## EXERCISE AIM:
Retype every line from the top of the entries down to the one with "This screenshot has width=650, height=561.", both included, and skip the pictures.

-------- TASK INPUT --------

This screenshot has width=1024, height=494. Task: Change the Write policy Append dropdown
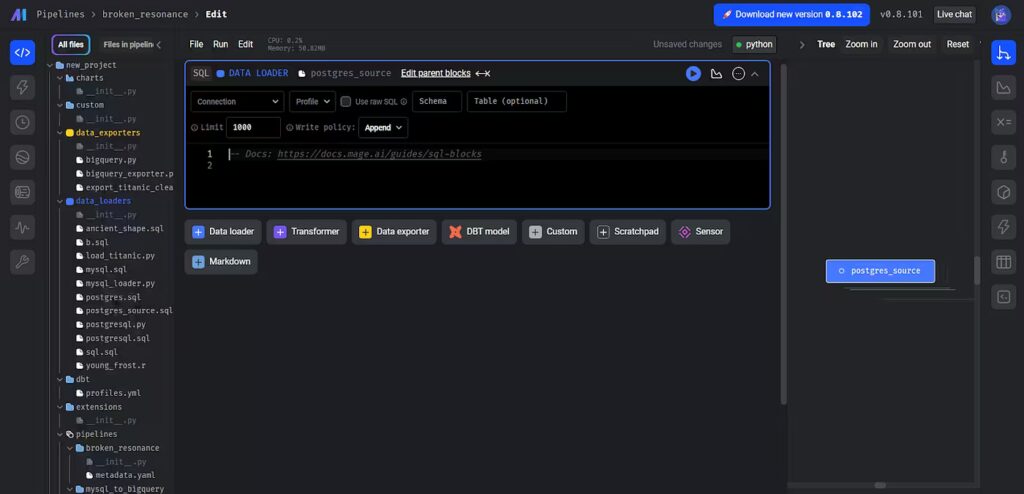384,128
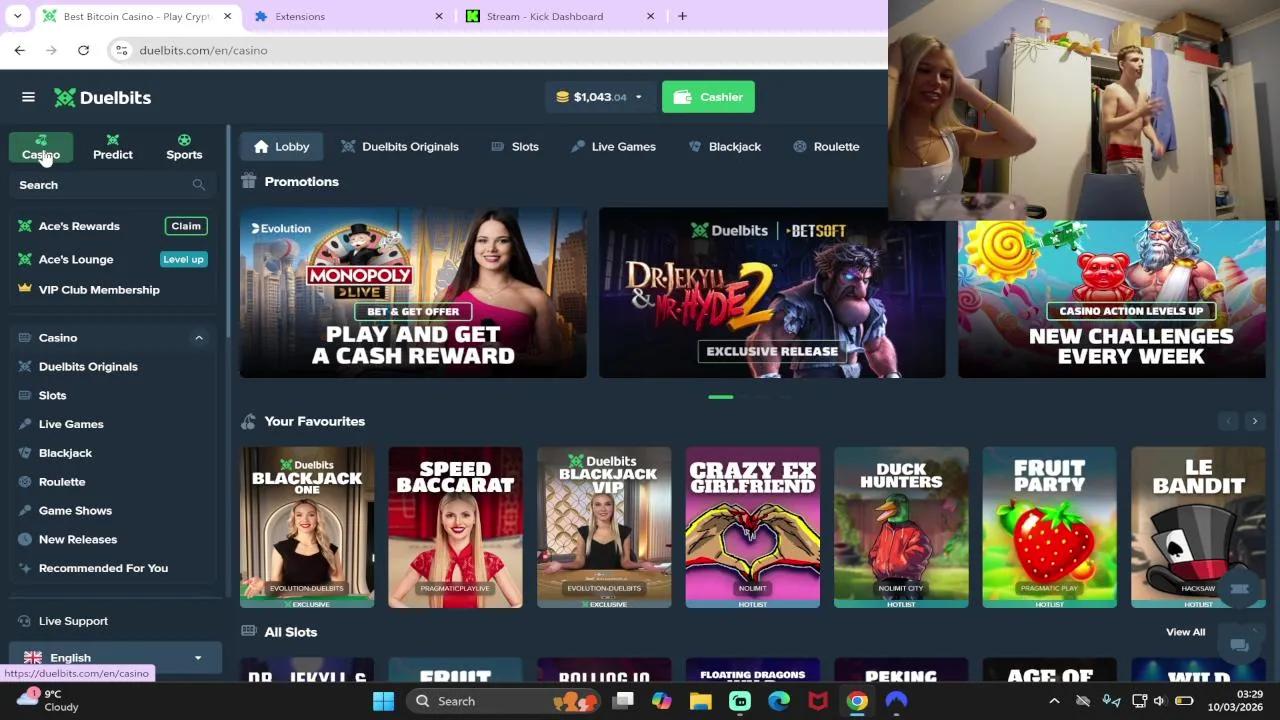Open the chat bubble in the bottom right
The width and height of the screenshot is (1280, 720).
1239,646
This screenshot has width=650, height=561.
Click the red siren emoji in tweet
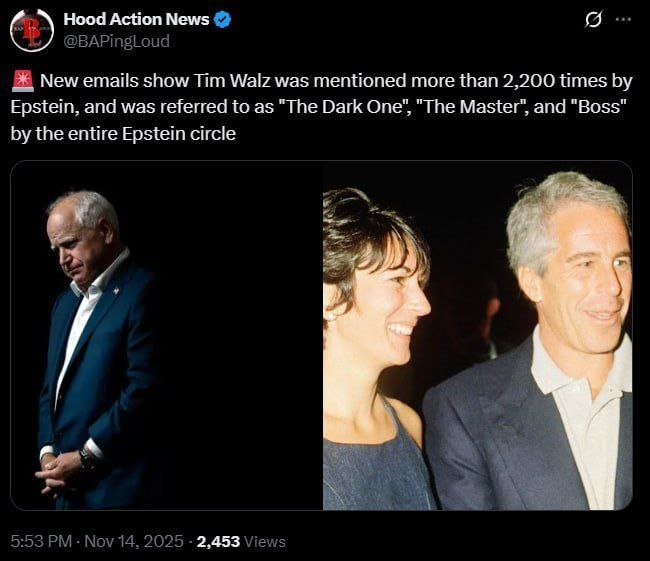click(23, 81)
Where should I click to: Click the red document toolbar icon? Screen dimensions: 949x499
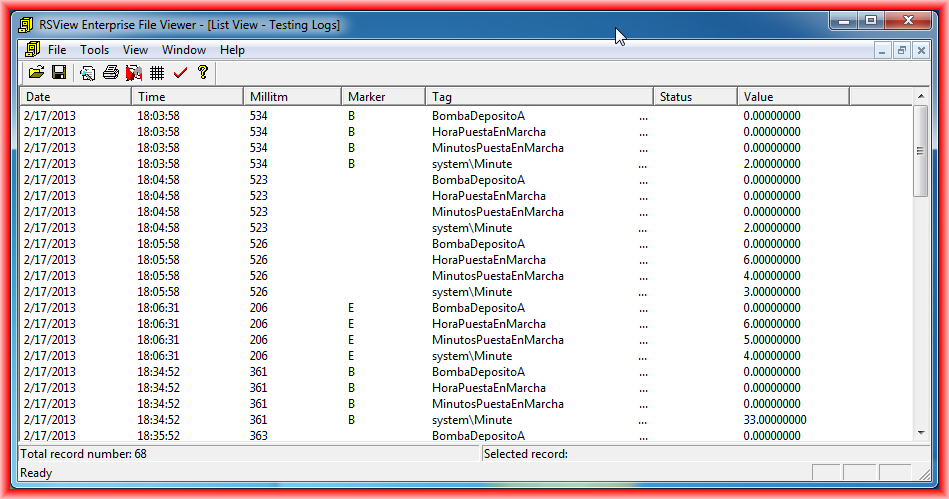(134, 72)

--------

## REPLY TO THE EXERCISE:
This screenshot has width=1024, height=494. Task: Change the Write policy Append dropdown
384,128
Open the chat bubble in the bottom right
The width and height of the screenshot is (1280, 720).
1239,646
This screenshot has width=650, height=561.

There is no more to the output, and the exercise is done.